- Film poster
- Directed by: Jim Hosking
- Written by: Jim Hosking
- Produced by: Jim Hosking Denzil Monk Thelonious Brooks Ant Timpson
- Starring: Sky Elobar Gil Gex
- Cinematography: Mårten Tedin
- Edited by: Nick Armstrong Mark Burnett
- Music by: Andrew Hung
- Distributed by: Anti-Worlds Releasing
- Release dates: September 20, 2024 (Fantastic Fest); September 19, 2025 (United Kingdom);
- Running time: 87 minutes
- Country: United Kingdom
- Language: English

= Ebony & Ivory (film) =

2024 film by Jim Hosking

Ebony & Ivory is a 2024 British stoner comedy film written, produced, and directed by Jim Hosking.
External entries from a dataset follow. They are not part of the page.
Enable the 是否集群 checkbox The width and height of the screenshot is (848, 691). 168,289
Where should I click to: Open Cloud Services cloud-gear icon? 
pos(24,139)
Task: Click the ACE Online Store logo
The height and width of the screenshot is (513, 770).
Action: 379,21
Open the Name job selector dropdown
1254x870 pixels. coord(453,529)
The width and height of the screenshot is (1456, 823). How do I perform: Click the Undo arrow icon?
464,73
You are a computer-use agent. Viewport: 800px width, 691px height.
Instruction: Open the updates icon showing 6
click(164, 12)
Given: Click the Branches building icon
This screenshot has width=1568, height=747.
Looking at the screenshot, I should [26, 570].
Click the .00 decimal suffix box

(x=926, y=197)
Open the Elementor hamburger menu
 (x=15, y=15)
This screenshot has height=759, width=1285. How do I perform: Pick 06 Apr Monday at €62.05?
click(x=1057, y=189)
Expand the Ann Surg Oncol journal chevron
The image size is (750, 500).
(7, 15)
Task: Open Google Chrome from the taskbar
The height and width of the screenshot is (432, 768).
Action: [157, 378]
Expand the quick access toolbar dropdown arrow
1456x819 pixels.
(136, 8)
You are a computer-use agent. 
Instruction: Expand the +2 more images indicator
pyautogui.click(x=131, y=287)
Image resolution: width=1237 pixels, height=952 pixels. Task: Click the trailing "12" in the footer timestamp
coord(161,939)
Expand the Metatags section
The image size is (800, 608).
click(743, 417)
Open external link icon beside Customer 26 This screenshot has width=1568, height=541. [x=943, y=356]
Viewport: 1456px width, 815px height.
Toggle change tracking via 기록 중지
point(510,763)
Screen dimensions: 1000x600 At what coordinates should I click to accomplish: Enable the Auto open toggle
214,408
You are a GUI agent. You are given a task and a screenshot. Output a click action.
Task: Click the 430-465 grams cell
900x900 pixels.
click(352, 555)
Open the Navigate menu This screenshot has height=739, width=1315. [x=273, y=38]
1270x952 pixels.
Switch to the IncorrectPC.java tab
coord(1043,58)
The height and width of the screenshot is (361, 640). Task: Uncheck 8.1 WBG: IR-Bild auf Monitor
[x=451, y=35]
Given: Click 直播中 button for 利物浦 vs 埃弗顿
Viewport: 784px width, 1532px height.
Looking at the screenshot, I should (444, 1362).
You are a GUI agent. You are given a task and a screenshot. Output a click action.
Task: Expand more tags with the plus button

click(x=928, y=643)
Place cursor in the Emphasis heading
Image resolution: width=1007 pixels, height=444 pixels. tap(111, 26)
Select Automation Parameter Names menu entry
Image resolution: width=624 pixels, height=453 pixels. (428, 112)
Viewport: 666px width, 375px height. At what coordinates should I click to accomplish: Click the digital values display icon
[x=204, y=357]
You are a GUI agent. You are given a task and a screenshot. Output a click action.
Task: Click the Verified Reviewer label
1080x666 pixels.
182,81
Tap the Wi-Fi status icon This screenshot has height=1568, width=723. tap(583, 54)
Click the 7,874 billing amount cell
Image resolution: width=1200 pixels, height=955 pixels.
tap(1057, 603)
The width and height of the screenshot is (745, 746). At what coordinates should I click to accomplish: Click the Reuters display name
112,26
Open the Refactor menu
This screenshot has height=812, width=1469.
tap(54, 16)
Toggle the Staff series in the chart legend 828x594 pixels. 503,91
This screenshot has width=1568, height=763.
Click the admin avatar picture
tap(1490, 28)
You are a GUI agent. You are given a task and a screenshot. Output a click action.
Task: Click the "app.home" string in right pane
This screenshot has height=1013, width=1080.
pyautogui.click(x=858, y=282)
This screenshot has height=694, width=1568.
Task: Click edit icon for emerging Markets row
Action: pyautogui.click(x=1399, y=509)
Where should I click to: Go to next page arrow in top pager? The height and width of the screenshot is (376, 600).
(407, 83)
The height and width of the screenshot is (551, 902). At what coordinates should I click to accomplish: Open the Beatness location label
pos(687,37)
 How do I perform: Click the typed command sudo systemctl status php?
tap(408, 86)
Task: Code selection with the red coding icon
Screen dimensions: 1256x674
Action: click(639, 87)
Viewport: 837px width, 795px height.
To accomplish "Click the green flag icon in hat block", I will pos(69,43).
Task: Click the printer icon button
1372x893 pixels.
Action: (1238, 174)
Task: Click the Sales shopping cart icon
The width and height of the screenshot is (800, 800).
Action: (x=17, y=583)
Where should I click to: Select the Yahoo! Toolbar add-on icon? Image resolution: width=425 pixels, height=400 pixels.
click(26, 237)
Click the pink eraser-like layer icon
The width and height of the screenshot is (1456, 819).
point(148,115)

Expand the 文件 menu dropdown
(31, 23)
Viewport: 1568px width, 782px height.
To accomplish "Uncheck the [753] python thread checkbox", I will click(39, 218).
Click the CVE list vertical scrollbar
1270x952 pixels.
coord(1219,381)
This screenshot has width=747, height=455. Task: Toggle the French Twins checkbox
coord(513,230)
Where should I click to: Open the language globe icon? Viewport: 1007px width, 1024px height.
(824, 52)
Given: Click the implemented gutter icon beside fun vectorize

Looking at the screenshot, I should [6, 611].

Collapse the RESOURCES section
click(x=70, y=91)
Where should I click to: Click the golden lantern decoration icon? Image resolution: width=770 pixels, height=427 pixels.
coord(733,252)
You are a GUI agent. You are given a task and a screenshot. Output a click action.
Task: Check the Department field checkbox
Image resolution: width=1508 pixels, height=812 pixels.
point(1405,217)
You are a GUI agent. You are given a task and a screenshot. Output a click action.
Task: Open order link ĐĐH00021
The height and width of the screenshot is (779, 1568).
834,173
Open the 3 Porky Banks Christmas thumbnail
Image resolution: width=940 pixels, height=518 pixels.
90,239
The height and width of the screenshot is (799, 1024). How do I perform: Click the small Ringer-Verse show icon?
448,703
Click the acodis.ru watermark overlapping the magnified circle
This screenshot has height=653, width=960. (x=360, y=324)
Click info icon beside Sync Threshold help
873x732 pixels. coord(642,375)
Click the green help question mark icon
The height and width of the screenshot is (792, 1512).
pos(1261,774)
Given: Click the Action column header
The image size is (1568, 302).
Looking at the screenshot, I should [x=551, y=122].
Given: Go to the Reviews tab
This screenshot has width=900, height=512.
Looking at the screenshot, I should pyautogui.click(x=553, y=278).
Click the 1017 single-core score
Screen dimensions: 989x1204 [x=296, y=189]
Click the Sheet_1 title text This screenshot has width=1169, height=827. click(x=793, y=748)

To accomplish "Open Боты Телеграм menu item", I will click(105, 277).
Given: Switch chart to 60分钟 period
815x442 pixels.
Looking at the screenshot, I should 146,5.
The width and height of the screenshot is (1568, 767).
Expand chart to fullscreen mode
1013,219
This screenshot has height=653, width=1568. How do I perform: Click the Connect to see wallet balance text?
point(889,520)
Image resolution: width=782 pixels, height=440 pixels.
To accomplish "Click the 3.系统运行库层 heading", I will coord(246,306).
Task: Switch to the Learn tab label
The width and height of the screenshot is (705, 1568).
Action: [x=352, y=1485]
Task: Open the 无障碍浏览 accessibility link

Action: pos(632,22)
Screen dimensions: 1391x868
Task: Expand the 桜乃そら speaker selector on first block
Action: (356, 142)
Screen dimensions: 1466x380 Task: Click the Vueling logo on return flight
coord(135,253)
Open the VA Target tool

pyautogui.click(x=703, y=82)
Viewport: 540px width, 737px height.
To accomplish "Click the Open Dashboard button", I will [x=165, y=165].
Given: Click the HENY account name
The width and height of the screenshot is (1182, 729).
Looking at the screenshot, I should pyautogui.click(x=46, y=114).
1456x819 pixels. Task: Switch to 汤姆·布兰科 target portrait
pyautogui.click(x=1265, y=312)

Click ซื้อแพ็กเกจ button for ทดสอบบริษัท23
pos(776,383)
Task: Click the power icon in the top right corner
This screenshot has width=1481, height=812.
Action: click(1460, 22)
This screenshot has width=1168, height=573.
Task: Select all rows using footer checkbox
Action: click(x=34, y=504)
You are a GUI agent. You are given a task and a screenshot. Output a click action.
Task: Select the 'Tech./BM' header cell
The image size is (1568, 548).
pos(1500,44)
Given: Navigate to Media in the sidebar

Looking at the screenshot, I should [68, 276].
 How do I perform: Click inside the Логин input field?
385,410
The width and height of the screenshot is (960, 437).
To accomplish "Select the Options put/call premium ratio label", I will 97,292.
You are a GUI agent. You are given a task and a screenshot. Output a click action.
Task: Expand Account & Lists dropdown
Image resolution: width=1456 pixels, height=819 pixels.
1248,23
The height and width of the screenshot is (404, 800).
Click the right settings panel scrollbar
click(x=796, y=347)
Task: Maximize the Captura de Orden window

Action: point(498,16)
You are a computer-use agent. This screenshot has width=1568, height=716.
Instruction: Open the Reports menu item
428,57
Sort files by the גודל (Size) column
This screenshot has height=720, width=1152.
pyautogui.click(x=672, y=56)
It is about the musicians Paul McCartney and Stevie Wonder gathering on the Mull of Kintyre in Scotland to hang out, smoke marijuana, and discuss a possible collaboration. McCartney is played by Sky Elobar and Wonder is played by Gil Gex. Elijah Wood and Tim League are two of the executive producers. The film premiered at Fantastic Fest on September 20, 2024. It was given a limited theatrical release in the United States on August 8, 2025.

==Cast==
- Sky Elobar as Paul
- Gil Gex as Stevie
- Carl Solomon as Zham Zham

==Reception==
 Metacritic, which uses a weighted average, assigned the film a score of 49 out of 100, based on five critics, indicating "mixed or average" reviews.

Robert Daniels of RogerEbert.com gave the film three out of four stars and wrote, "[Y]our patience with this stoner comedy will likely vary, especially as the tone becomes more oddball and the visual language adopts a trippy aesthetic. Even when the film offers the viewer a performance of the titular song, it does so in the most juvenile and idiotic tone possible. That need to subvert assumptions while mixing high and low comedy to needle rather than entertain is what makes Ebony & Ivory pure art."

In a negative review, Calum Marsh of The New York Times wrote, "Ebony & Ivory is a deeply unpleasant movie. Grating, juvenile and repetitive, this eccentric stoner farce written and directed by Jim Hosking feels at times more like an experiment in social conditioning than a comedy — like one of those Stanley Milgram exercises designed to study the limits of human behavior, as if Hosking wanted to test how much suffering an audience could endure."

Ben Gibbons of Screen Rant gave it a score of 2 out of 10, writing, "There is absurdist comedy, and then there's this. Ebony & Ivory has the quirks to match, but it misses the mark. While the type of humor on display is already extremely niche, the film digs its heels in, turning it into a grating and uncomfortable watch."